● **Documento fuente**
++++++++++++++++++++

El informe, titulado “Drug Violence in Mexico: Data and Analysis Through 2016” (Violencia por drogas en México: datos y análisis para 2016) es la más reciente de una serie de publicaciones anuales del proyecto Justicia en México, operado por el departamento de estudios políticos y relaciones internacionales de la Universidad de San Diego.
Los autores, los profesores Kimberly Heinle, Octavio Rodríguez Ferreira y David A. Shirk, señalan al comienzo del informe que en 2016 hubo un incremento sustancial en el número total de homicidios y de homicidios relacionados con el crimen organizado.
Con base en estadísticas del Sistema Nacional de
Seguridad Pública (SNSP), contaron 22.932 muertes totales en 2016, un aumento aproximado de 20 por ciento en relación con las 18.650 muertes registradas en 2015. El total de 2015 también representó un leve incremento sobre 2014, lo que significa que el año anterior no solo representó un cierre decisivo a la mayor tranquilidad de los primeros años de la administración de Peña Nieto, sino también la intensificación de la espiral de violencia.
Veinticuatro de los 32 estados mexicanos reportaron incrementos en homicidios, un reflejo de una tendencia general a mayor violencia. Los incrementos se concentraron especialmente en Colima y Zacatecas, donde hubo repuntes en los homicidios de cuatro y dos veces más, respectivamente. Baja California, Michoacán y Veracruz también registraron incrementos sustanciales. Guerrero se mantuvo como el estado más sanguinario de México en 2016.
Con excepción de Veracruz, que se sitúa a lo largo de la Costa del Golfo de México, todos esos estados son claves para las rutas de tráfico por el Pacífico. La mayoría de ellos se han contado por mucho tiempo entre las zonas más notoriamente conflictivas de México, si bien Colima se libró en gran medida de lo peor de la violencia relacionada con el narco en años anteriores.
ANÁLISIS DE INSIGHT CRIME
En el análisis de las tres fuentes que rastrean las muertes ligadas al crimen organizado, los autores del informe señalan el crimen organizado como factor principal en el aumento de la violencia en el territorio nacional. Prácticamente la totalidad de los incrementos en homicidios en Colima y Zacatecas se derivan de alzas en violencia asociada al crimen organizado, concluye el informe. Guerrero, Michoacán y Nayarit (otro pequeño estado costero clave para las rutas de tráfico del Pacífico) también exhibió un aumento sustancial en ese tipo de homicidios. En todo el país, los cálculos de la fracción de asesinatos totales atribuibles al crimen organizado varían de 30 por ciento a más de 50 por ciento.

++++++++++++++++++++

[Líneas de datos]

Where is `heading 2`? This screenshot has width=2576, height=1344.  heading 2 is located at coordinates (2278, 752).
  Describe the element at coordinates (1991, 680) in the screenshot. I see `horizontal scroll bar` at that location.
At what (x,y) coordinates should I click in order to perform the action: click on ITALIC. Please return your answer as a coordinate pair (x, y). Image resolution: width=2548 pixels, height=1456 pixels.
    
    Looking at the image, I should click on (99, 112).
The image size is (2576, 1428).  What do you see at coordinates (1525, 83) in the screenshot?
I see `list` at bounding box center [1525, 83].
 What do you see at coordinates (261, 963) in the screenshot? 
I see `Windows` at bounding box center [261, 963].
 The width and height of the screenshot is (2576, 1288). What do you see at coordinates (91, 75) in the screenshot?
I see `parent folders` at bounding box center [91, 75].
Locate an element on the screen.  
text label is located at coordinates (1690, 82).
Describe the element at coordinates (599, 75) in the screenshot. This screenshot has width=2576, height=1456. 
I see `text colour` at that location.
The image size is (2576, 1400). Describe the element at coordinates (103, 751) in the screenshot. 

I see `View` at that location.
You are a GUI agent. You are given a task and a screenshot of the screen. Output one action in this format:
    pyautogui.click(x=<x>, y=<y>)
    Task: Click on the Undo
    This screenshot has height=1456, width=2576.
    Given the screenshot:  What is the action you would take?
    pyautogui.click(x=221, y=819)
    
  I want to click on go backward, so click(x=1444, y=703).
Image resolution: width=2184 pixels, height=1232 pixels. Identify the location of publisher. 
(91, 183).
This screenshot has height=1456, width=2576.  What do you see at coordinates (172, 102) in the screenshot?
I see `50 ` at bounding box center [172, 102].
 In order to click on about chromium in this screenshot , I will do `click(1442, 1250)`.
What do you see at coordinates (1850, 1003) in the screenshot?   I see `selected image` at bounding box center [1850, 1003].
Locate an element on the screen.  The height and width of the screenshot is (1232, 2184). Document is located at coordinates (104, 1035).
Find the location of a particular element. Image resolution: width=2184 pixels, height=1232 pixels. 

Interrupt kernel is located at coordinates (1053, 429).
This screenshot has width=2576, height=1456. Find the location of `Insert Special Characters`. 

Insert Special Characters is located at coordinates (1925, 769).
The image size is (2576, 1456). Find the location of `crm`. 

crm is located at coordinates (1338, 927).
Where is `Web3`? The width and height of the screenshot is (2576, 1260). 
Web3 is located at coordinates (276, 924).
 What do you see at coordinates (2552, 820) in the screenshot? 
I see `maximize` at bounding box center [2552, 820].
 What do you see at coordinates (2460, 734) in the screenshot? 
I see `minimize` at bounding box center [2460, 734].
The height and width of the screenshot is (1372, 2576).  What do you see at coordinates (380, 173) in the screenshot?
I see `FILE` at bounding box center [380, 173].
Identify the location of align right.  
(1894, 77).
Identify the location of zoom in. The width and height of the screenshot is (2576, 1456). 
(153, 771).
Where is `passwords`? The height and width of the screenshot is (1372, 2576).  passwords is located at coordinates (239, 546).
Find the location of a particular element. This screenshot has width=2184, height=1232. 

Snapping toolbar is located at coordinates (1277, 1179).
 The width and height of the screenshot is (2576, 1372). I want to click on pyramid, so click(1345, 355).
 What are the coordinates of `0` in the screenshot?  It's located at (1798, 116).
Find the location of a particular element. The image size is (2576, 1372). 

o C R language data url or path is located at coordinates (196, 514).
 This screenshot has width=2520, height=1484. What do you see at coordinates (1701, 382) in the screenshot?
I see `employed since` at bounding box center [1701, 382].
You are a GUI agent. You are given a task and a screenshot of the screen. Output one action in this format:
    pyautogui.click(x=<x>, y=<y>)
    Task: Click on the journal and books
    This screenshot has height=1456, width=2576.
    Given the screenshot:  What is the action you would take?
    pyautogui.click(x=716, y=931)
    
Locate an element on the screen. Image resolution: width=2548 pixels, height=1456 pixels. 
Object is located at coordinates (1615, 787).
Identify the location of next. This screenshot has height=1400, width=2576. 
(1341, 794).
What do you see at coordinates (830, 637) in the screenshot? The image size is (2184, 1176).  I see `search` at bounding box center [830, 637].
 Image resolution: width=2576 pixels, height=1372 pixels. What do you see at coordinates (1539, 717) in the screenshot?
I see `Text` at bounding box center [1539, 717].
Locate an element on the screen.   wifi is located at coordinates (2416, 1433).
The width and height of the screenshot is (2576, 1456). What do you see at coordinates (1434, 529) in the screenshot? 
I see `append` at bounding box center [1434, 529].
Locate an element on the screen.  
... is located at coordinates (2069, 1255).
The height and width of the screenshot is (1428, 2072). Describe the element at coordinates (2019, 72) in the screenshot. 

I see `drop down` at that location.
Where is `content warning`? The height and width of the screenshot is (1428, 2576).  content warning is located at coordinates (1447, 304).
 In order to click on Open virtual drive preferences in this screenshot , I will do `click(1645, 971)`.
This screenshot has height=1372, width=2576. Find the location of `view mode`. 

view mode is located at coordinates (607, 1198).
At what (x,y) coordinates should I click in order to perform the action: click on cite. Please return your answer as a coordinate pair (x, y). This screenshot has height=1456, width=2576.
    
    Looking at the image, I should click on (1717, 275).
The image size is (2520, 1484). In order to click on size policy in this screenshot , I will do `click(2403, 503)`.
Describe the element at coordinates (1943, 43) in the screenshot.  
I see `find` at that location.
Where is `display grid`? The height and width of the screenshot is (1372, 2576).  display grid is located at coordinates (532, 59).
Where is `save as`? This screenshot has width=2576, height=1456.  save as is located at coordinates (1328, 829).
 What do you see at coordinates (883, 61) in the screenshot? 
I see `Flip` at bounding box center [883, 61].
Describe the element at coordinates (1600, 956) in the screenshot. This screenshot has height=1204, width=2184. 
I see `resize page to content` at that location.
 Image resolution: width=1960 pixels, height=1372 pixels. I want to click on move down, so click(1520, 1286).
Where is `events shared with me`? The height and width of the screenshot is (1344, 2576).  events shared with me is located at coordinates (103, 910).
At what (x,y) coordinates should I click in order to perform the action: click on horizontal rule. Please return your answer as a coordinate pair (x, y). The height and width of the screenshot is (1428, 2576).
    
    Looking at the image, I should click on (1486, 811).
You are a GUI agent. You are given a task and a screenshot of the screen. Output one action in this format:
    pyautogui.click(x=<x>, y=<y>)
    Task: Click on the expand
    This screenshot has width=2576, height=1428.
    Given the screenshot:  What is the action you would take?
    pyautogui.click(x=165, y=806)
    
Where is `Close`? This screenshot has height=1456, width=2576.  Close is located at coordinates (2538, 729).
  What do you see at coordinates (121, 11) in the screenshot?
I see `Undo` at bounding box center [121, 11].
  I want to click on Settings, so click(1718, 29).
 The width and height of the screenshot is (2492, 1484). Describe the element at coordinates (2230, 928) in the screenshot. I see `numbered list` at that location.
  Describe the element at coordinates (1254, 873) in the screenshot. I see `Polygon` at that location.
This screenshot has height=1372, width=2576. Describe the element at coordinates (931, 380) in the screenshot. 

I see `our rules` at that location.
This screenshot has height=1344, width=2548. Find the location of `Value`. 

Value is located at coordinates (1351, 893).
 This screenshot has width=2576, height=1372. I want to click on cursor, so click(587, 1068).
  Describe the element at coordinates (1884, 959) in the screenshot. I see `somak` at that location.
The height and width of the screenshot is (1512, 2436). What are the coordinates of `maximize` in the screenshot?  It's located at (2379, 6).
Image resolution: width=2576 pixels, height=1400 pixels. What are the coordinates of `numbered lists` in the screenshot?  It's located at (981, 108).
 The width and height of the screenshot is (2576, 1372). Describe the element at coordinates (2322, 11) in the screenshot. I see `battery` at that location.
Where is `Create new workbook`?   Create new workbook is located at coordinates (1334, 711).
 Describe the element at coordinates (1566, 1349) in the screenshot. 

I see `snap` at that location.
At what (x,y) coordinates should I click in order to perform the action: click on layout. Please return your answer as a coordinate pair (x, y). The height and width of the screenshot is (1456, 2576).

++++++++++++++++++++

● **Tareas del ejercicio**
A. Responde estas preguntas según el informe sobre la violencia por drogas en México:
(i) ¿Cuántas muertes totales se contaron en 2016 con base en las estadísticas del SNSP?
(ii) ¿Qué estado se mantuvo como el más sanguinario de México en 2016?
(iii) ¿Qué departamento de la Universidad de San Diego opera el proyecto Justicia en México?
B. Cambia "Identify the location of" por "Find the position of" en las filas de datos que comienzan con la fila que contiene "Locate an element on the screen. Image" y siguen hasta la fila que contiene "coordinates (2416, 1433).", ambas incluidas. Deja todo lo demás igual y entrega solo esas filas.

● **Respuestas por tarea**
A.
(i) 22.932 muertes.
(ii) Guerrero.
(iii) El departamento de estudios políticos y relaciones internacionales.

B.
Locate an element on the screen. Image resolution: width=2548 pixels, height=1456 pixels. 
Object is located at coordinates (1615, 787).
Find the position of next. This screenshot has height=1400, width=2576. 
(1341, 794).
What do you see at coordinates (830, 637) in the screenshot? The image size is (2184, 1176).  I see `search` at bounding box center [830, 637].
 Image resolution: width=2576 pixels, height=1372 pixels. What do you see at coordinates (1539, 717) in the screenshot?
I see `Text` at bounding box center [1539, 717].
Locate an element on the screen.   wifi is located at coordinates (2416, 1433).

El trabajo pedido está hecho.